===== THE DATA =====
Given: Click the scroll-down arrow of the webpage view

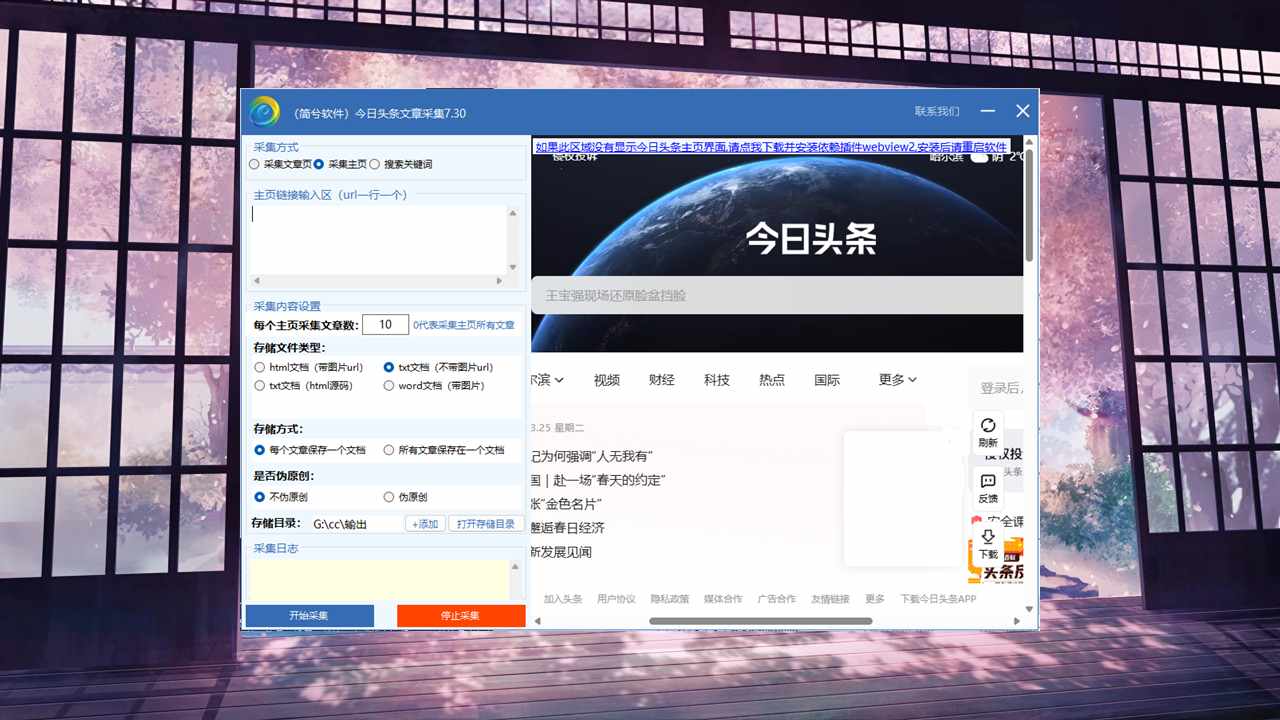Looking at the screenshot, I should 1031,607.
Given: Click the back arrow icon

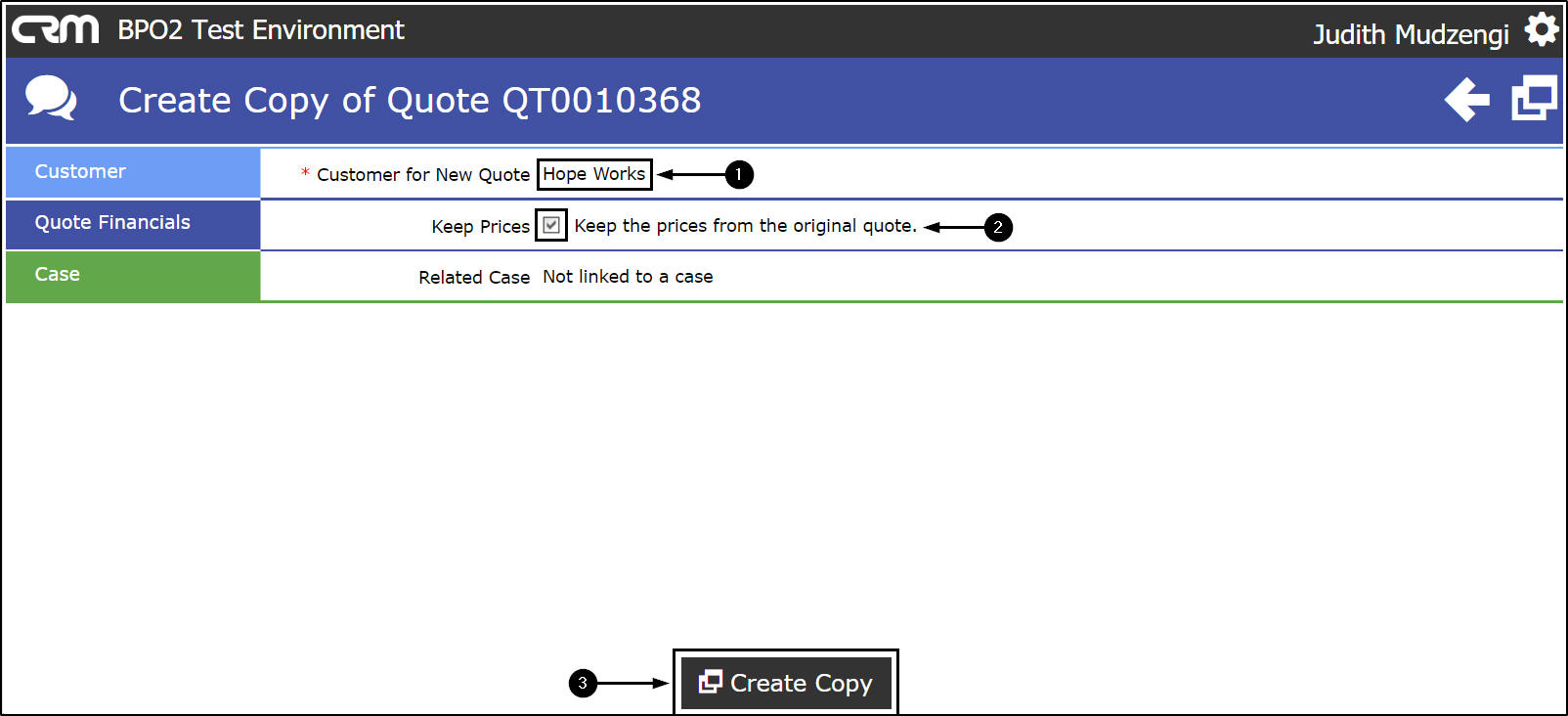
=====
===== THE DATA =====
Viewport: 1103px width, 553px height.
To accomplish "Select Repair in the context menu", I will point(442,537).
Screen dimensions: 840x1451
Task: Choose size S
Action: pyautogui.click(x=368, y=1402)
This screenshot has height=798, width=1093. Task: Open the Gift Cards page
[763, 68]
=====
===== THE DATA =====
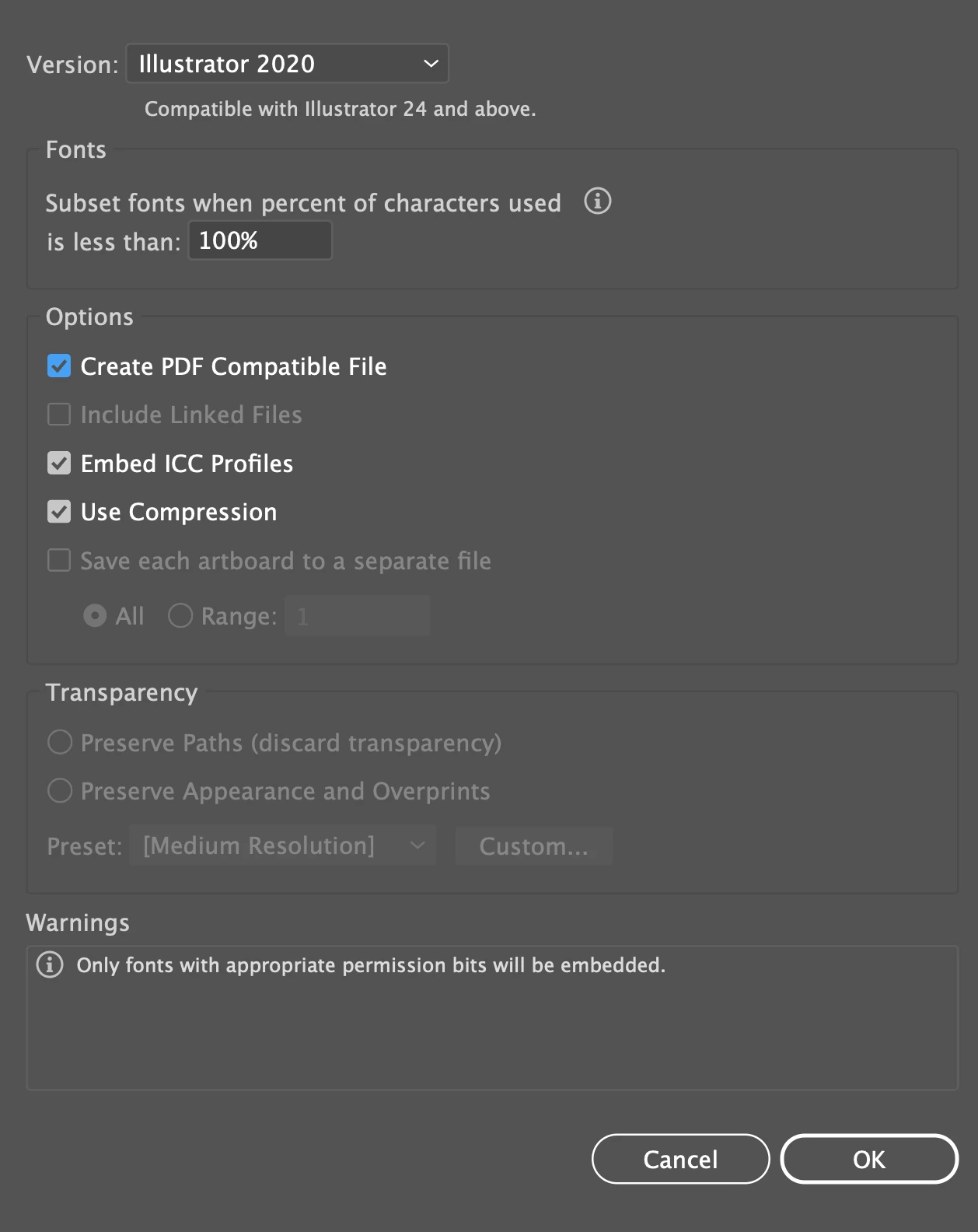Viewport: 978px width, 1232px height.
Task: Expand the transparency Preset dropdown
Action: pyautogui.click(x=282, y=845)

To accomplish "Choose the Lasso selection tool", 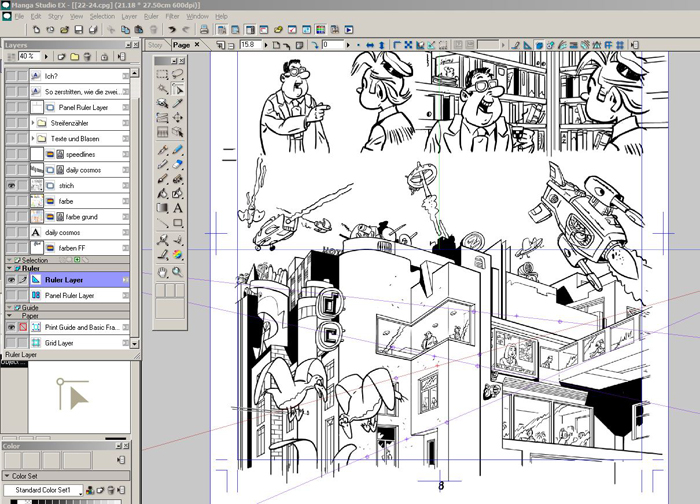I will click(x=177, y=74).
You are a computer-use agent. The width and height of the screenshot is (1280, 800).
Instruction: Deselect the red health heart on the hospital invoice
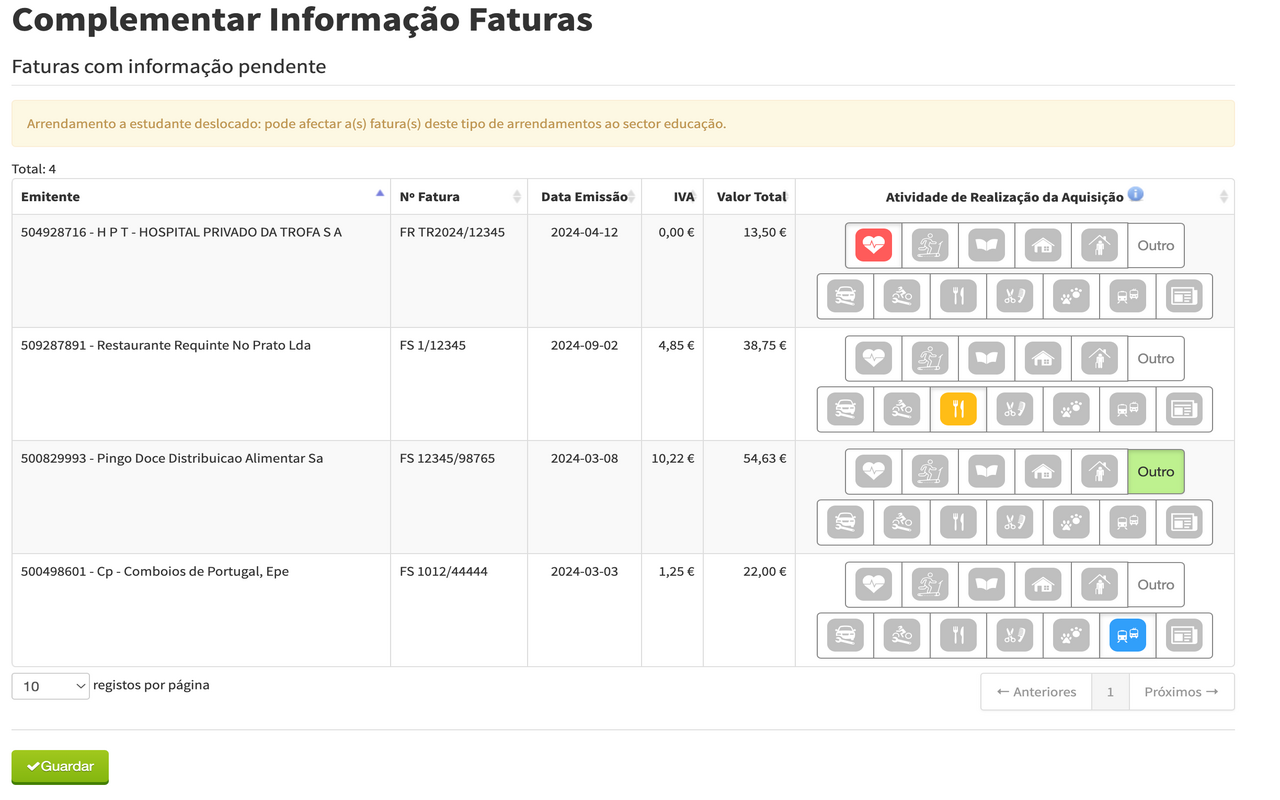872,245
=====
GOAL OF THE EXERCISE:
Look above for the line holding "Given: Click the scroll-down" and output everything from it down to the line holding "Given: Click the back arrow icon", both ends included, exactly and without images.

TASK SOLUTION:
Given: Click the scroll-down arrow of the webpage view

Looking at the screenshot, I should 1031,607.
Given: Click the back arrow icon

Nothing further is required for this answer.